■ **EXERCISE DIRECTIONS**: What follows is a set of records; repeat them exactly, without the pictures.
_ _ _ _ _
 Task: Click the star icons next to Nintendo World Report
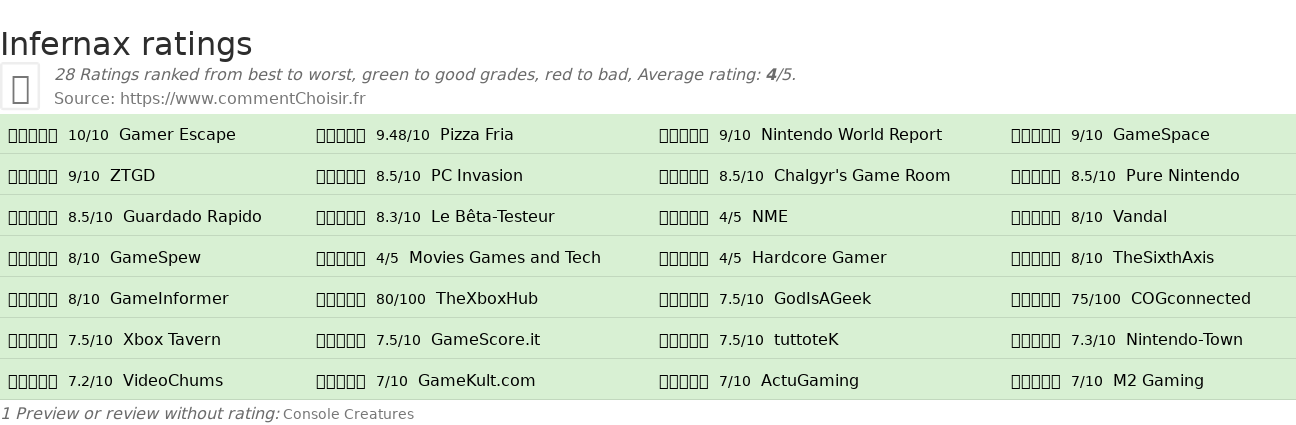(684, 135)
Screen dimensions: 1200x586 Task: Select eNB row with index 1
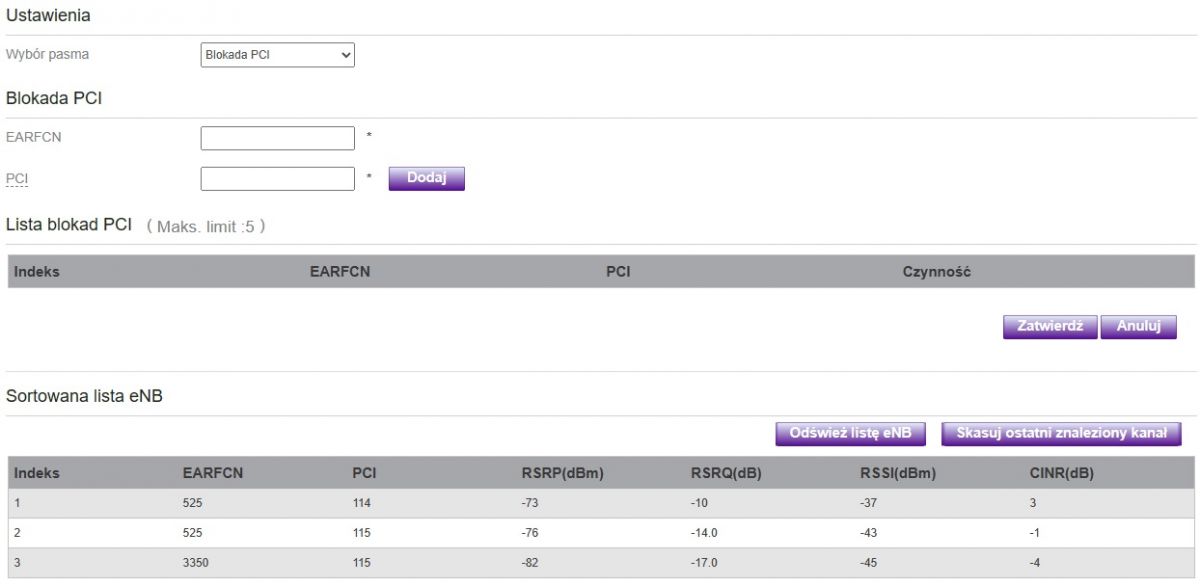point(601,503)
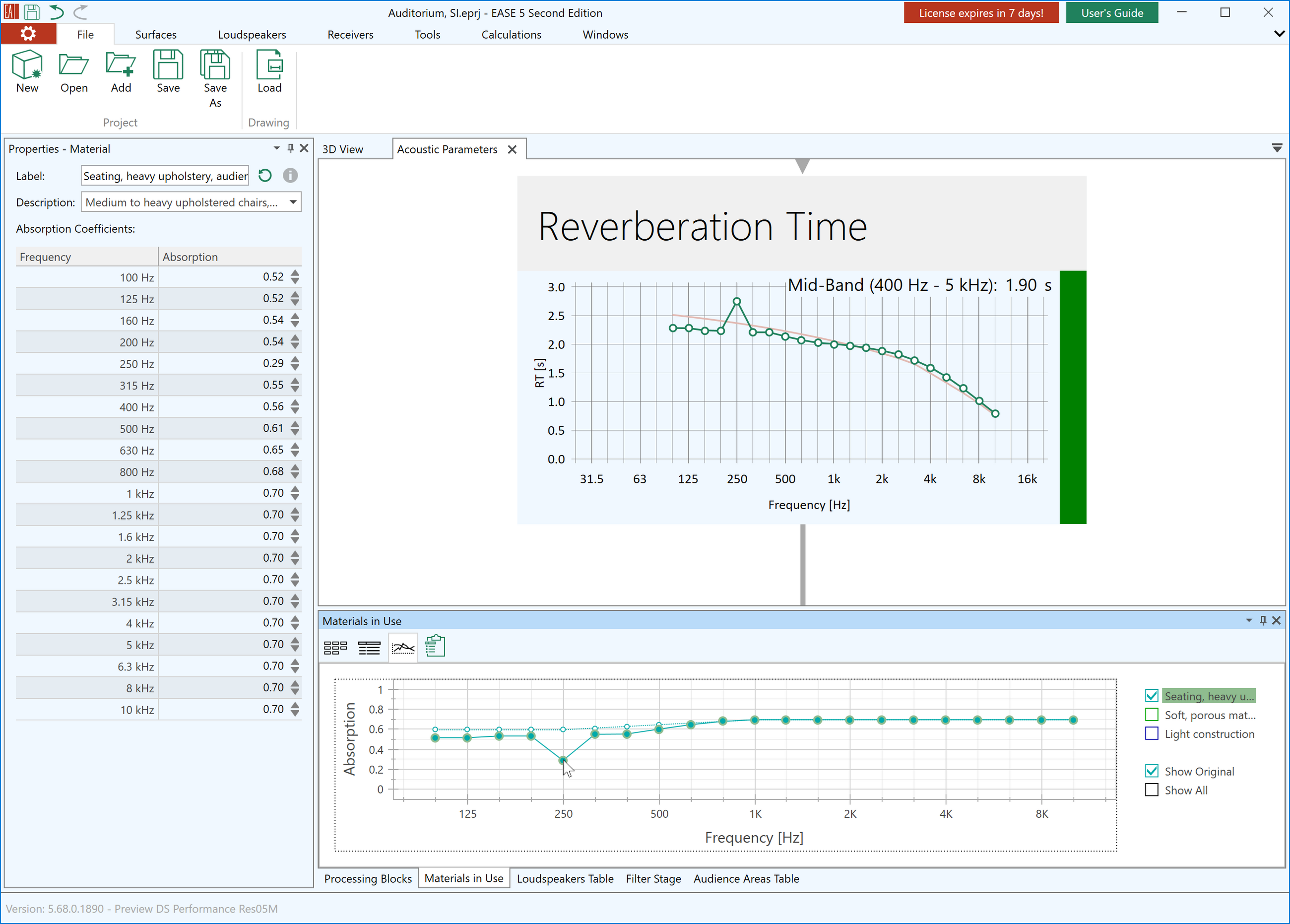Reset material label with green refresh icon
The image size is (1290, 924).
coord(265,176)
_ _ _ _ _
■ **COMPLETED TASK**:
 Task: Click the star icons next to Nintendo World Report
(684, 135)
Screen dimensions: 1200x586 Task: Select eNB row with index 1
point(601,503)
Reset material label with green refresh icon
The image size is (1290, 924).
coord(265,176)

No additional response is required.